Re: [kernel-hardening] Re: [RFC PATCH 6/6] arm64: add VMAP_STACK and detect out-of-bounds SP

From: Ard Biesheuvel
Date: Fri Jul 14 2017 - 08:55:52 EST


On 14 July 2017 at 13:52, Mark Rutland <mark.rutland@xxxxxxx> wrote:
> On Fri, Jul 14, 2017 at 11:48:20AM +0100, Ard Biesheuvel wrote:
>> On 14 July 2017 at 11:32, Mark Rutland <mark.rutland@xxxxxxx> wrote:
>> > On Thu, Jul 13, 2017 at 07:28:48PM +0100, Ard Biesheuvel wrote:
>> >> On 13 July 2017 at 18:55, Mark Rutland <mark.rutland@xxxxxxx> wrote:
>> >> > On Thu, Jul 13, 2017 at 05:10:50PM +0100, Mark Rutland wrote:
>> >> >> On Thu, Jul 13, 2017 at 12:49:48PM +0100, Ard Biesheuvel wrote:
>> >> >> > On 13 July 2017 at 11:49, Mark Rutland <mark.rutland@xxxxxxx> wrote:
>> >> >> > > On Thu, Jul 13, 2017 at 07:58:50AM +0100, Ard Biesheuvel wrote:
>> >> >> > >> On 12 July 2017 at 23:33, Mark Rutland <mark.rutland@xxxxxxx> wrote:
>> > This means that we have to align the initial task, so the kernel Image
>> > will grow by THREAD_SIZE. Likewise for IRQ stacks, unless we can rework
>> > things such that we can dynamically allocate all of those.
>> >
>>
>> We can't currently do that for 64k pages, since the segment alignment
>> is only 64k. But we should be able to patch that up I think
>
> I was assuming that the linked would bump up the segment alignment if a
> more-aligned object were placed inside. I guess that doesn't happen in
> all cases?
>
> ... or do you mean when the EFI stub relocates the kernel, assuming
> relaxed alignment constraints?
>

No, I mean under KASLR, which randomizes at SEGMENT_ALIGN granularity.

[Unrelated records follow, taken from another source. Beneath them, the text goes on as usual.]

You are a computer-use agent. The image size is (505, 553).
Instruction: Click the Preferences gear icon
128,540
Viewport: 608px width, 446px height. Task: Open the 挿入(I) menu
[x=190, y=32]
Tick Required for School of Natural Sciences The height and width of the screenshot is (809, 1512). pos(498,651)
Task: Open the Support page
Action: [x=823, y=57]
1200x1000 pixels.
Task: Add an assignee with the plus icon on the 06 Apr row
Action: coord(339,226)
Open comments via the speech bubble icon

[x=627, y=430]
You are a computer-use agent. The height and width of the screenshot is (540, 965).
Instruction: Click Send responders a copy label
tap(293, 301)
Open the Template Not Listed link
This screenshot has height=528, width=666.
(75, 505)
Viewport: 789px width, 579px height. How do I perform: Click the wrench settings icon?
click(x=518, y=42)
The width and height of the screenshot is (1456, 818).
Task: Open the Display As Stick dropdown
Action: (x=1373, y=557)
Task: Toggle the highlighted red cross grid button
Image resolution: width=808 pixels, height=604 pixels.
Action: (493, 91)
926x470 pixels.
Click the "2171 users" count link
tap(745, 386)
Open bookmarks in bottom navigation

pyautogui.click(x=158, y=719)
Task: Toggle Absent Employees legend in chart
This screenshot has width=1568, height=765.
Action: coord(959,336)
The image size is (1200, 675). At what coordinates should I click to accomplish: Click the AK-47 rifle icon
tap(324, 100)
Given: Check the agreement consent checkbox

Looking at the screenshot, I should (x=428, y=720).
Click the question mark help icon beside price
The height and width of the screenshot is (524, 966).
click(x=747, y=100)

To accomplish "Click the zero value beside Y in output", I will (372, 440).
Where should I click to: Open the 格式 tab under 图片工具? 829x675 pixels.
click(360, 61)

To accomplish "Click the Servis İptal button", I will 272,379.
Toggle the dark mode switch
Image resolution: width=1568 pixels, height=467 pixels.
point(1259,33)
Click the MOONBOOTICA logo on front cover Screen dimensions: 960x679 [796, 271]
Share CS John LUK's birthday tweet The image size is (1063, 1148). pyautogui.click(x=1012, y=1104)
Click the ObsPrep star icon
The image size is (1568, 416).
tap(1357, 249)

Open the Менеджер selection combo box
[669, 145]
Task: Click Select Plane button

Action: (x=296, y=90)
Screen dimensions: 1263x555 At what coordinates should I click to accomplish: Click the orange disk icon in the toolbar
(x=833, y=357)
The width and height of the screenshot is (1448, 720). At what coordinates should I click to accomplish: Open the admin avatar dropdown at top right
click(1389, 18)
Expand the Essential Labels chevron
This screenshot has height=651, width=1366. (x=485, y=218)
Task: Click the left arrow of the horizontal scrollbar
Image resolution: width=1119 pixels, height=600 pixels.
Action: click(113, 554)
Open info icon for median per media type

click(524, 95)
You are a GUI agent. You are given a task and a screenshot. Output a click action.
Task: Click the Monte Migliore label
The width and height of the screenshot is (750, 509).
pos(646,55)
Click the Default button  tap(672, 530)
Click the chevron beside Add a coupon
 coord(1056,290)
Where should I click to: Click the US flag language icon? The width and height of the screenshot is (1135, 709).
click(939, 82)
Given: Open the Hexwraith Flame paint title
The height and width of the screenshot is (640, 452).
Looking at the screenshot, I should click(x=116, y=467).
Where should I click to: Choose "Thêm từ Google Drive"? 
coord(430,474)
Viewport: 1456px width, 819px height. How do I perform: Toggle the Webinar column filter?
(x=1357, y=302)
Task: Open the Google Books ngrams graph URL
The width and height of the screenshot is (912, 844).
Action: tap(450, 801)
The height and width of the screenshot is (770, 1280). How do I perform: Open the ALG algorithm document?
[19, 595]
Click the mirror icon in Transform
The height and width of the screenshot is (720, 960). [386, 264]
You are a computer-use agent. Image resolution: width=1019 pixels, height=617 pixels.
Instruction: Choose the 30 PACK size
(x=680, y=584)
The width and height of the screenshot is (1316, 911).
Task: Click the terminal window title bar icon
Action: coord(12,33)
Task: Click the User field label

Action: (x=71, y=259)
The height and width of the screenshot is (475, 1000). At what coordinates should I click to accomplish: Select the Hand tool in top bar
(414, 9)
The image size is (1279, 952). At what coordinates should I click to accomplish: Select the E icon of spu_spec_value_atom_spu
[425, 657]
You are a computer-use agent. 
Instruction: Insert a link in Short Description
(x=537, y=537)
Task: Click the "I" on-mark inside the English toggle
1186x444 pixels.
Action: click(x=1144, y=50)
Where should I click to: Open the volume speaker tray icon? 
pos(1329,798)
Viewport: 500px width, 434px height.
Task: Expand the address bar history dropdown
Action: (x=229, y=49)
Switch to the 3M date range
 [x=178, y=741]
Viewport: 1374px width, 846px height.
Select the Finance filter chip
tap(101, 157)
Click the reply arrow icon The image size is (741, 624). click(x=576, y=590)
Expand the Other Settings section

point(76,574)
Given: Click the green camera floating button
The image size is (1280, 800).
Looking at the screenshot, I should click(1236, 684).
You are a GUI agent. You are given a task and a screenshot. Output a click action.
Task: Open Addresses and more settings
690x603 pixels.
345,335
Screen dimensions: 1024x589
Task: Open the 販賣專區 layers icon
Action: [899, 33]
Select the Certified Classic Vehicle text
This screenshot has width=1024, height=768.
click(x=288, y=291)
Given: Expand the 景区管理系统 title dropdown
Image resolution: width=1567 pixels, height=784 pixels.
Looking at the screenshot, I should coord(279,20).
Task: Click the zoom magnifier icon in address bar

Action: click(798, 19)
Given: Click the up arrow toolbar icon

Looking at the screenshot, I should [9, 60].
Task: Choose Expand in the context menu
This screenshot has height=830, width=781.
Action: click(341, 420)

>> >> >> I believe that determining whether the exception was caused by a stack
>> >> >> overflow is not something we can do robustly or efficiently.
>> >>
>> >> Actually, if the stack pointer is within S_FRAME_SIZE of the base, and
>> >> the faulting address points into the guard page, that is a pretty
>> >> strong indicator that the stack overflowed. That shouldn't be too
>> >> costly?
>> >
>> > Sure, but that's still a a heuristic. For example, that also catches an
>> > unrelated vmalloc address gone wrong, while SP was close to the end of
>> > the stack.
>>
>> Yes, but the likelihood that an unrelated stray vmalloc access is
>> within 16 KB of a stack pointer that is close ot its limit is
>> extremely low, so we should be able to live with the risk of
>> misidentifying it.
>
> I guess, but at that point, why bother?
>
> That gives us a fuzzy check for one specific "stack overflow", while not
> catching the general case.
>
> So long as we have a reliable stack trace, we can figure out that was
> the case, and we don't set the expectation that we're trying to
> categorize the general case (minefield and all).
>

Yes. As long as the context is described accurately, there is no need
to make any inferences on behalf of the user.